There are more, of course, but I think this is a good start.  When you do these things I’ve listed, people will gravitate to you.  They will be attracted to you as a person who is worthy of friendship and relationships.  These are ways to be more likable.


  1. See it on this YouTube video, 32 seconds –
Author: Douglas R. Satterfield

Hello. I'm Doug and I provide at least one article everyday on some leadership topic. I welcome comments and also guests who would like to write an article. Thanks for reading my blog.
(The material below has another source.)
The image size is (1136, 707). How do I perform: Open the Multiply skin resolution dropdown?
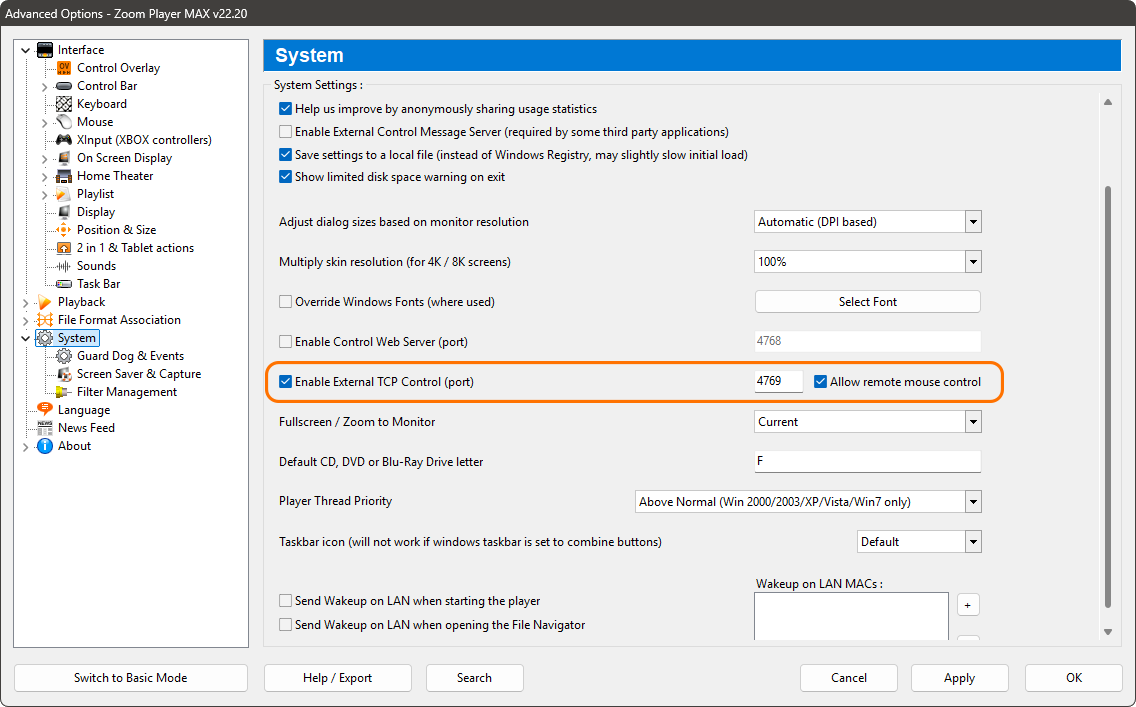(971, 261)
20 thoughts on “How to be More Likable

  1. The Kid 1945

    Leaders — be good, be bold, be gone! Humor at its best.

  2. Valkerie

    Spot-on article. Glad I didn’t miss the leadership blog today, General Satterfield. I’m happy I found your website.

  3. Army Vet

    I’ve been in enough jungles fighting the enemy of democracy to know what a good day is like. I also can tell you that Gen. Satterfield is right about his list of things that make you more likable. Leaders don’t have to be popular but being likable sure helps smooth over the problem areas. Even when you have to lead men into battle (sorry women but I purposefully left you out of that equation), you have to have a big enough ego and enough guts to do it without overly worrying about their getting out alive. Get the job done and they will like you more than the coward that walks behind you.

      1. Janna Faulkner

        Please encourage Army Vet to write more. I’m his first and most dedicated fan of him and his work. Army Vet, go kick some more commie butt.

        1. Janna Faulkner

          Ohh, did I write “kick some more commie butt” without thinking? Hell yeah!

        2. Mark Evans

          He he he he he…… smack ’em up side the head Janna. Well written. Keep it up, you made me laugh.

    1. Ronny Fisher

      Hi Army Vet. Wow, you’ve returned. Thank god for your health. Please update us on your adventures.

    2. Joe Omerrod

      Hi Army Vet. Welcome back. I assume you are back in the good old USA for now. I certainly would hope you could give us an update. I really appreciate your stories about stomping on the socialist down “south.” Thanks.

  4. old warrior

    #2 on Gen. Satterfield’s list on ‘humility’ is one that military members are particularly good at. Why? They see that they cannot get the job done without the full cooperation of everyone else. If you are narcissistic and egotist then you are likely to fail in your job (no matter how smart you are). Being humble gets you over the obstacles quicker than brute strength.

    1. Lady Hawk

      Old Warrior, I just love the way you talk! 😊😊😊😊

  5. Dead Pool Guy

    I’m a little early with this but Happy New Year! ✌

    1. Greg Heyman

      Yep, 2020 will be here before we know it. I’m working on my list of things to accomplish in the new year. Giving up too much food and drink, exercising more, and spending more time with the family. I hope others do the same. No one at work will remember me any way.

  6. Tracey Brockman

    Good points here, Gen. Satterfield. The traditional self-help book talks about “listen better,” “be more positive,” etc. But you have really hit the target with a much better explanation. Well done.

    1. Bill Sanders, Jr.

      Thanks Tracey. Yes, he has done a good job on pointing out what those of us who study leadership should already know. The problem for us, however, is that we don’t practice it enough. It’s one thing to be prepared but another to execute it also. Everyone have a Happy New Year.

    2. Eva Easterbrook

      When the average person is a leader, it means working very hard to be good at it. This website is one of the few places you can go for a quick dose of leader medicine. No one should be surprised at how worthwhile it is if you just come here everyday to do a quick read. Reading, also, the forum is enlightening and sometimes entertaining as well. Max is one of the funny and deep thinkers we have here.